Asking for your feedback on sbt + Scala Center announcement

One more thing, :stuck_out_tongue:

  • some attention to multi-module builds would be nice. Running tasks/commands over the root project doesnā€™t have the affect you expect when for example, a sub-project fails (it really ought to fail, but often it doesnā€™t). Often I find that plugins work around these weirdnesses by redefining everything themselves, eg,
    ā€“ sbt-sonatype appears to override publish for every sub project
    ā€“ sbt-doge redefines world+dog (and actually does a better job than vanilla sbt).

There should be some simple rules defined about how running tasks on a root project works that are well documented and which plugin authorā€™s donā€™t need to figure out work-arounds for.

sbt-doge ā€¦

Yes, making sub-projects respect crossScalaVersions natively instead of requiring this weird plugin would be a good concrete improvement.

Iā€™m using SBT (and Scala) for small projects, so I have my own perspective for its problems.

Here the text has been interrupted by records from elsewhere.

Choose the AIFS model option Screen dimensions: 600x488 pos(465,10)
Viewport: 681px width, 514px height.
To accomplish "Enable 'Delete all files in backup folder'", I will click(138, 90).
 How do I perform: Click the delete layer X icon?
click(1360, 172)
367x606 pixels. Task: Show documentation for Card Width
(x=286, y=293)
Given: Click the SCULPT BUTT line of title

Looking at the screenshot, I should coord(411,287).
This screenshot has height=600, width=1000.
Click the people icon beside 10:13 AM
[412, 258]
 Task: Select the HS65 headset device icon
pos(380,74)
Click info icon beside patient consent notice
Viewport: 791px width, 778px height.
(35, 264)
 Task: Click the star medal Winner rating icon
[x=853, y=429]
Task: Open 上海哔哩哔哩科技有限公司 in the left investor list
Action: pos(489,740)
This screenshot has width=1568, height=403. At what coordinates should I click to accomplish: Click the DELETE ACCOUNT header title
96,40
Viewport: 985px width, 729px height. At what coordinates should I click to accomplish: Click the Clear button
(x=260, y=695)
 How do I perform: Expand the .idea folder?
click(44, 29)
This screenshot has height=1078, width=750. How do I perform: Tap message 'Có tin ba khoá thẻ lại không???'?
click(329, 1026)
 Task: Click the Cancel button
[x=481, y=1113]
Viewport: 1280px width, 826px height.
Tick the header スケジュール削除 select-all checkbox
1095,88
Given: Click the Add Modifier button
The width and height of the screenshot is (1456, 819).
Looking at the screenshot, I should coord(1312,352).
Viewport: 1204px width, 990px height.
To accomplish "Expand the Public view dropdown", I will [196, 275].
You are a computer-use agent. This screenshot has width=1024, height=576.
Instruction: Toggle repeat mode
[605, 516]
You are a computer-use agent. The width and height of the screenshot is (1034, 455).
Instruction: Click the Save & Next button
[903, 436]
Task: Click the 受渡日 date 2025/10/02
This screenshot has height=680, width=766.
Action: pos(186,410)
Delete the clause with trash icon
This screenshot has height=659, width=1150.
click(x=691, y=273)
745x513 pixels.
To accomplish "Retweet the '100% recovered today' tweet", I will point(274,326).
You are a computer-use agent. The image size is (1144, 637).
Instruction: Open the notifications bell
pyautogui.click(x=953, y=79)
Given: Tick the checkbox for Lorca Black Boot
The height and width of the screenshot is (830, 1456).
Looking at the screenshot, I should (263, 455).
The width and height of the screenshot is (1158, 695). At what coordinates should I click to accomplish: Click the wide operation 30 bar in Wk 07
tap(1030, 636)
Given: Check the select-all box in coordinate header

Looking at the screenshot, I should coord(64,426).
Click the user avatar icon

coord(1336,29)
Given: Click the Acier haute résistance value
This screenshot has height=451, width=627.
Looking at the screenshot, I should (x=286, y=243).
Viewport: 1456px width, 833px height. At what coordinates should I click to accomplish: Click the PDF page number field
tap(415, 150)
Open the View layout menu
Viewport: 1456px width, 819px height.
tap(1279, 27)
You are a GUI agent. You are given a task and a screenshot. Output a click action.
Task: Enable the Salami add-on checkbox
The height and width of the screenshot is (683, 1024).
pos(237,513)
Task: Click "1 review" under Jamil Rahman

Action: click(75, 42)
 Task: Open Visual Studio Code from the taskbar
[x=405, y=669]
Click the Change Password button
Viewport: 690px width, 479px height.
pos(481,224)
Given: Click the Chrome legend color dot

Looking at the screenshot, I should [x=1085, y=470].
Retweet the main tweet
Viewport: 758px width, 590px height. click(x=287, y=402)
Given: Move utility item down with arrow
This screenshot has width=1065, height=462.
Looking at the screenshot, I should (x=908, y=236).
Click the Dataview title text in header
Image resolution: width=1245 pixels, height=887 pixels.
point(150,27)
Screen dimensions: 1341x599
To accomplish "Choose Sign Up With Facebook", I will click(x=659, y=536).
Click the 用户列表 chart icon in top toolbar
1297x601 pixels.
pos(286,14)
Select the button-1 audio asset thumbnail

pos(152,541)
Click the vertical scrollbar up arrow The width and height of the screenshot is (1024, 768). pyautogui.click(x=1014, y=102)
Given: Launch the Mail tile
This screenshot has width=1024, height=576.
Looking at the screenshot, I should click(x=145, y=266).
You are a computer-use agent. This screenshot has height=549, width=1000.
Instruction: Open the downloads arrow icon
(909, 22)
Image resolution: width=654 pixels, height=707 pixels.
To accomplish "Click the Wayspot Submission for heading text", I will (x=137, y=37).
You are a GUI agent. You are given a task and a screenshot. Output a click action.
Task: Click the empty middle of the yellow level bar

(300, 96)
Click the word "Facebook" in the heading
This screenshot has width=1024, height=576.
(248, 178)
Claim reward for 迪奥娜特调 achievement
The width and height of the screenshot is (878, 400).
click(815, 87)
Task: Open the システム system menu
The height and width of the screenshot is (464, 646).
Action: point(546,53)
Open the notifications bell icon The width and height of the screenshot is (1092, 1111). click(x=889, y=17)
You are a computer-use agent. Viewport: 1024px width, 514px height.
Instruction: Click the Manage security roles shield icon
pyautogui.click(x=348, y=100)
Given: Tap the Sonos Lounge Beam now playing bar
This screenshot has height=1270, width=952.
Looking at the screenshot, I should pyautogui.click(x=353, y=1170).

Performance is not an issue. If I need to recompile entire project the scalac would eat much more time than sbt. If I works incremently, then SBT is already running. Fast start is always better than slow, but current speed is bearable. The same goes for the Scala itself that takes plenty of time just to run hello world script.

Using SBT is not so difficult. Comparing to other widely adopted Scala madness like typeclasses full of implicits generated by macroses. SBT uses dependency graph conception that is slightly harder than usual batch script approach, but data driven programming is pretty familiar for functional programmes that are attracted to the scala. And it is easy enough (comparing to Free monads) to be used even by an imperative programmer. Syntax sugar is very common thing in the Scala world too. And it is used moderately in SBT.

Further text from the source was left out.